- **WORK ORDER**:
Return the tail of the records exactly, starting from the line containing "The height and width of the screenshot is (600, 1520)." and ending with the final line.

- **RECORDS PROVIDED**:

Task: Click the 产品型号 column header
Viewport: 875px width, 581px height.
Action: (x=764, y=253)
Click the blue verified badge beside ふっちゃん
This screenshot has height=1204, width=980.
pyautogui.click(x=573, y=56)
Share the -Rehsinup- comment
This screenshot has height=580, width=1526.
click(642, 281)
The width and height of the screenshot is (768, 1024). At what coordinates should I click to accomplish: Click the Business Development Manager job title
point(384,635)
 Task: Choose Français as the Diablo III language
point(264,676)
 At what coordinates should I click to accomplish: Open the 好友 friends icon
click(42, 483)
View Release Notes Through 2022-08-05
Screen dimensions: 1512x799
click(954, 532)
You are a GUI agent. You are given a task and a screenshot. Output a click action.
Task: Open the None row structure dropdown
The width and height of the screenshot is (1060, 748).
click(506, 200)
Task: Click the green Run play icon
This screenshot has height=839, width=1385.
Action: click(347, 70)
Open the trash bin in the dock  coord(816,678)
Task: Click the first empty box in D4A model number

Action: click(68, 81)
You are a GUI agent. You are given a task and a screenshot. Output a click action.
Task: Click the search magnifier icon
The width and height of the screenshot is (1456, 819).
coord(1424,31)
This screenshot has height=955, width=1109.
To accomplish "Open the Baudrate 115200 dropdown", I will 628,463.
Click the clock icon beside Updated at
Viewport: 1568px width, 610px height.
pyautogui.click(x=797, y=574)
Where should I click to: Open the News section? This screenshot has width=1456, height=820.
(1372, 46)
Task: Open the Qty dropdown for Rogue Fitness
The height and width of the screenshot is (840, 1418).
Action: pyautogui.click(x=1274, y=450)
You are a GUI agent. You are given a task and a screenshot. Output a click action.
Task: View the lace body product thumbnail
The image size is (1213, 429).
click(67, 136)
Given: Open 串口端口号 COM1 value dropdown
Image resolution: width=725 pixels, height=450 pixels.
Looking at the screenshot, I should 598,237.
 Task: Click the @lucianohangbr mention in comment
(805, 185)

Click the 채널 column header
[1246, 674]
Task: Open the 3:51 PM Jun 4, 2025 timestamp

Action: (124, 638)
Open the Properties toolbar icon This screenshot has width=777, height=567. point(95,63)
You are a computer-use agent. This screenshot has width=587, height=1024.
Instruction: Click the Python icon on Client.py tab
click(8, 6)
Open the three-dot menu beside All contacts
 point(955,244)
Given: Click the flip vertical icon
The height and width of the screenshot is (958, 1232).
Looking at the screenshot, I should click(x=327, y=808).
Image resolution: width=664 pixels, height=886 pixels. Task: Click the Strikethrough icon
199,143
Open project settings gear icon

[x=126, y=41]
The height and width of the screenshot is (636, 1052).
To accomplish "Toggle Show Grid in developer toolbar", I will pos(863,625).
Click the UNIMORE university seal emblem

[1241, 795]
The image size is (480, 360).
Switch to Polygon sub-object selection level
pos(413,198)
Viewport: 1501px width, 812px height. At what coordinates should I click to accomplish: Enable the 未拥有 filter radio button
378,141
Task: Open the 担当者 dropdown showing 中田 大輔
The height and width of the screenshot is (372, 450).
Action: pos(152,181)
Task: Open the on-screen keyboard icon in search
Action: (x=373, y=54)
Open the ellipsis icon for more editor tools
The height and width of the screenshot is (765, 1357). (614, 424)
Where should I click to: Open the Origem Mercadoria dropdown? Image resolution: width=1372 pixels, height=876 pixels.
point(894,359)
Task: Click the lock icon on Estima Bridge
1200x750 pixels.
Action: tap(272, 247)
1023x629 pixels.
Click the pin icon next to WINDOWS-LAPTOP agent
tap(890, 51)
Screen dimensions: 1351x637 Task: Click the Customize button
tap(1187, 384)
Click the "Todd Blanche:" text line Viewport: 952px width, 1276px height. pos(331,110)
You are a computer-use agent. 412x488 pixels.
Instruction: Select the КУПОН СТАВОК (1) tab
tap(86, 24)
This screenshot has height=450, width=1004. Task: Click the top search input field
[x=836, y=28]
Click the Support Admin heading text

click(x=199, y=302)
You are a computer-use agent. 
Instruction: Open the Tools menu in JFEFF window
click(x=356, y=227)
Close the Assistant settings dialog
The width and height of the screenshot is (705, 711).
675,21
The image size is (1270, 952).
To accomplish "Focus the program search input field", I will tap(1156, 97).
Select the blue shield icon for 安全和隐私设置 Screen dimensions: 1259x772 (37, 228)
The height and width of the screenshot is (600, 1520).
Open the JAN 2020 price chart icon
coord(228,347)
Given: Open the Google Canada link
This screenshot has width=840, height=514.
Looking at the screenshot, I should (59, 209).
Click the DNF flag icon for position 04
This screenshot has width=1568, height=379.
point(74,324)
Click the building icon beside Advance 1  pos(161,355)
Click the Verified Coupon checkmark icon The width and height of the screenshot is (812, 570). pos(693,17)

- **SOLUTION FOR THIS PROBLEM**:
The height and width of the screenshot is (600, 1520).
Open the JAN 2020 price chart icon
coord(228,347)
Given: Open the Google Canada link
This screenshot has width=840, height=514.
Looking at the screenshot, I should (59, 209).
Click the DNF flag icon for position 04
This screenshot has width=1568, height=379.
point(74,324)
Click the building icon beside Advance 1  pos(161,355)
Click the Verified Coupon checkmark icon The width and height of the screenshot is (812, 570). pos(693,17)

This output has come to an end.